In the 21st century, the technical and societal climate appear positive for socio-technical systems. The Internet brings together the computer, media, and the distributed intelligence of the family and the community. This constitutes a new basis for the effectiveness of socio-technical organizations. However, management opposition persists because STS by nature enables collaborative decision-making and shared leadership. Management has been reluctant to give up the power and authority they have worked so hard to establish. Indeed, STS challenges the traditional management taboos that of sharing information and knowledge with subordinates on a need to know basis only. The central tenet of a technocratic bureaucracy is that decision-making is top-down and implementation is bottom up. Amazingly, many postmodern organizational leaders still believe information is best kept in the minds of senior management who have been trained how to use it, make decisions, and implement policy. In this mechanistic model, managers pretend to know and employees pretend to cooperate.

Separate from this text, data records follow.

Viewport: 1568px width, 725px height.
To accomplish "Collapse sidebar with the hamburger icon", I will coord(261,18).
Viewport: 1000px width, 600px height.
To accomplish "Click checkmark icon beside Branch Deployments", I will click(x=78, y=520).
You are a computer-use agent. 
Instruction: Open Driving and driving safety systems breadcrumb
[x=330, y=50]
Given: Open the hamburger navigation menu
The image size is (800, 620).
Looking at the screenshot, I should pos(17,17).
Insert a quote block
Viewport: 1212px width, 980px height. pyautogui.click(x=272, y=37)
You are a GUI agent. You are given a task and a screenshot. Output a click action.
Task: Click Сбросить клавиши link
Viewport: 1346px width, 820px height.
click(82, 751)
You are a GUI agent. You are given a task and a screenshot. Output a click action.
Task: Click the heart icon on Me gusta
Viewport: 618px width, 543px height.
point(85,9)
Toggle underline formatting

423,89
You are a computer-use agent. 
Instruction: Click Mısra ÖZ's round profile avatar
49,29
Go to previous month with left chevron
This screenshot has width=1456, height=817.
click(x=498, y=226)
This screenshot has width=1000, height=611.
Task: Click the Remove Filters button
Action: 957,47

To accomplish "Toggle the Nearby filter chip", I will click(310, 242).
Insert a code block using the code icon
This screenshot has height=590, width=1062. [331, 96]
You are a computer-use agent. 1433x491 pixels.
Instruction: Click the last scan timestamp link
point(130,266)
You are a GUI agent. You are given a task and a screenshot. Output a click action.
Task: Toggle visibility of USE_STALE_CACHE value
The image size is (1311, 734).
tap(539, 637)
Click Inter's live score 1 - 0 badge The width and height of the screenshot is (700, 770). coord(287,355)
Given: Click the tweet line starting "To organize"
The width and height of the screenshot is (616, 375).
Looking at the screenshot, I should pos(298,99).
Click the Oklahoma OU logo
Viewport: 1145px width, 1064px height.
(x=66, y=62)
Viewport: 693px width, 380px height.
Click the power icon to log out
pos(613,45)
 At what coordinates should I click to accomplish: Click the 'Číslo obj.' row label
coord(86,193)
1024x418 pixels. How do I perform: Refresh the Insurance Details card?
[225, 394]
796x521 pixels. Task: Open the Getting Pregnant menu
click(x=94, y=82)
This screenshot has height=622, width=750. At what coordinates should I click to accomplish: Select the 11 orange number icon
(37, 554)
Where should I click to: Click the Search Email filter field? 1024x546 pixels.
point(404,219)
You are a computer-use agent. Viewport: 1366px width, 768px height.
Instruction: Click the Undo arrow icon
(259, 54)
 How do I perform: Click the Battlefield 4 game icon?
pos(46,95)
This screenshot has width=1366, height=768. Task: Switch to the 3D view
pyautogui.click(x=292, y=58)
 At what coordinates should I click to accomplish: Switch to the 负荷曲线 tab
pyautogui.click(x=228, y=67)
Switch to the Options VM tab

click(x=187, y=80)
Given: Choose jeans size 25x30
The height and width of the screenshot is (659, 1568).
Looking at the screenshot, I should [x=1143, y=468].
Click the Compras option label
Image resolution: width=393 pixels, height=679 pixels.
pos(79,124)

STS continues to struggle within organizations. Under the best of conditions, STS and all change interventions tend to suffer from “fade-out” when the inside champion departs and there is no one to pick up the leadership staff. When this occurs, the organization simply regresses to conventional patterns of interaction. Socio-technical systems take the shape of organismic self-regulating formations, which enable the emergence of a new leadership paradigm, the integral leader. Effective socio-technical systems are increasingly more evident and unmistakably the same integrating both social and technical systems providing an operative model for integral leadership. Examples are everywhere and include hospital emergency rooms, trauma units, air traffic control centers, and research labs, to name a few. STS is anywhere self-regulating and autonomous work groups collaborate, share knowledge and remain agile under turbulent conditions. STS provides the framework for organizational members to lead with confidence in times of uncertainty.
References and suggested reading
Trist, E. L. (1981). The evolution of socio-technical systems: A conceptual framework and an action research program. Ontario Quality of Working Life Center, Occasional Paper no. 2.
Weisbord, M. R. (2012). Productive workplaces: Organizing and managing for dignity, meaning, and community. San Francisco: Jossey-Bass.